Hyperpolarized [1-13C]-Pyruvate Magnetic Resonance Spectroscopic Imaging of Prostate Cancer In Vivo Predicts Efficacy of Targeting the Warburg Effect

Purpose: To evaluate the potential of hyperpolarized [1-C-13]-pyruvate magnetic resonance spectroscopic imaging (MRSI) of prostate cancer as a predictive biomarker for targeting the Warburg effect. Experimental Design: Two human prostate cancer cell lines (DU145 and PC3) were grown as xenografts. The conversion of pyruvate to lactate in xenografts was measured with hyperpolarized [1-C-13]-pyruvate MRSI after systemic delivery of [1-C-13] pyruvic acid.

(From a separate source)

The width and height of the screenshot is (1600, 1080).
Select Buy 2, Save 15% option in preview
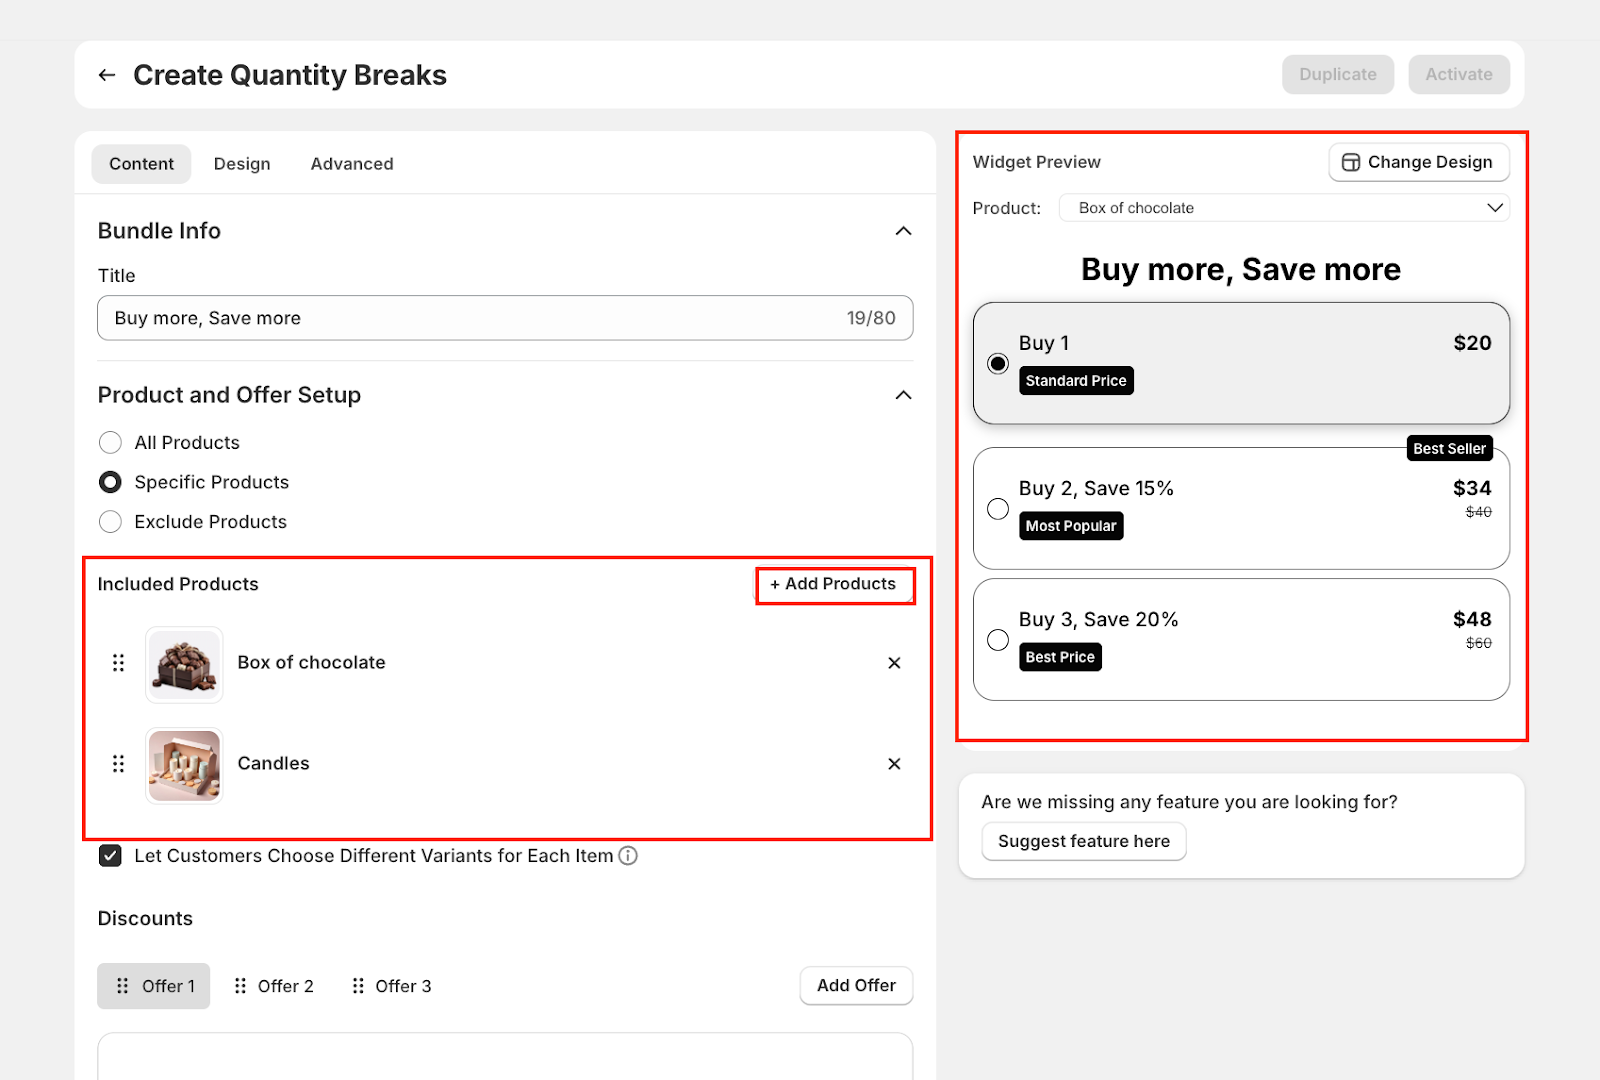point(997,509)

Steady-state metabolomic analysis of xenograft tumors was performed with mass spectrometry and steady-state lactate concentrations were measured with proton (H-1) MRS. Perfusion and oxygenation of xenografts were measured with electron paramagnetic resonance (EPR) imaging with OX063. Tumor growth was assessed after lactate dehydrogenase (LDH) inhibition with FX-11 (42 mu g/mouse/day for 5 days x 2 weekly cycles). Lactate production, pyruvate uptake, extracellular acidification rates, and oxygen consumption of the prostate cancer cell lines were analyzed in vitro. LDH activity was assessed in tumor homogenates. Results: DU145 tumors demonstrated an enhanced conversion of pyruvate to lactate with hyperpolarized [1-C-13]-pyruvate MRSI compared with PC3 and a corresponding greater sensitivity to LDH inhibition. No difference was observed between PC3 and DU145 xenografts in steady-state measures of pyruvate fermentation, oxygenation, or perfusion. The two cell lines exhibited similar sensitivity to FX-11 in vitro. LDH activity correlated to FX-11 sensitivity. Conclusions: Hyperpolarized [1-C-13]-pyruvate MRSI of prostate cancer predicts efficacy of targeting the Warburg effect. (C) 2018 AACR.